## [What is expected]
Where does "with" occur in the listing? Copy every line that holds it.

## [Listed records]
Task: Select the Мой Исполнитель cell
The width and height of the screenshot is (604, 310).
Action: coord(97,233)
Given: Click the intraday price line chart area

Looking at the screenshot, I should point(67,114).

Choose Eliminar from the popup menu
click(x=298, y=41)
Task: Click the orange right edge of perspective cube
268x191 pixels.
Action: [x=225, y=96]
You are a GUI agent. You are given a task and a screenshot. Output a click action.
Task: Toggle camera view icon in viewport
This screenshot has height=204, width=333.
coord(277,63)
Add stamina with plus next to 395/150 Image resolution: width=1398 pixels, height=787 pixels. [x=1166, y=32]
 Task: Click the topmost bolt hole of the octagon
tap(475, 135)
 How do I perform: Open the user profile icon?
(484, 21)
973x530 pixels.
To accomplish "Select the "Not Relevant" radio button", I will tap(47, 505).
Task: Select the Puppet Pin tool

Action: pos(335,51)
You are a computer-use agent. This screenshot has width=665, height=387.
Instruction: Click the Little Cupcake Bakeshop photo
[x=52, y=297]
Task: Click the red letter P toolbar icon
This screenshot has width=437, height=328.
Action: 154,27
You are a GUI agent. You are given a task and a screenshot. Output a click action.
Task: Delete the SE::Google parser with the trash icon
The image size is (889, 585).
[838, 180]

## [Your solution]
Add stamina with plus next to 395/150 Image resolution: width=1398 pixels, height=787 pixels. [x=1166, y=32]
Task: Delete the SE::Google parser with the trash icon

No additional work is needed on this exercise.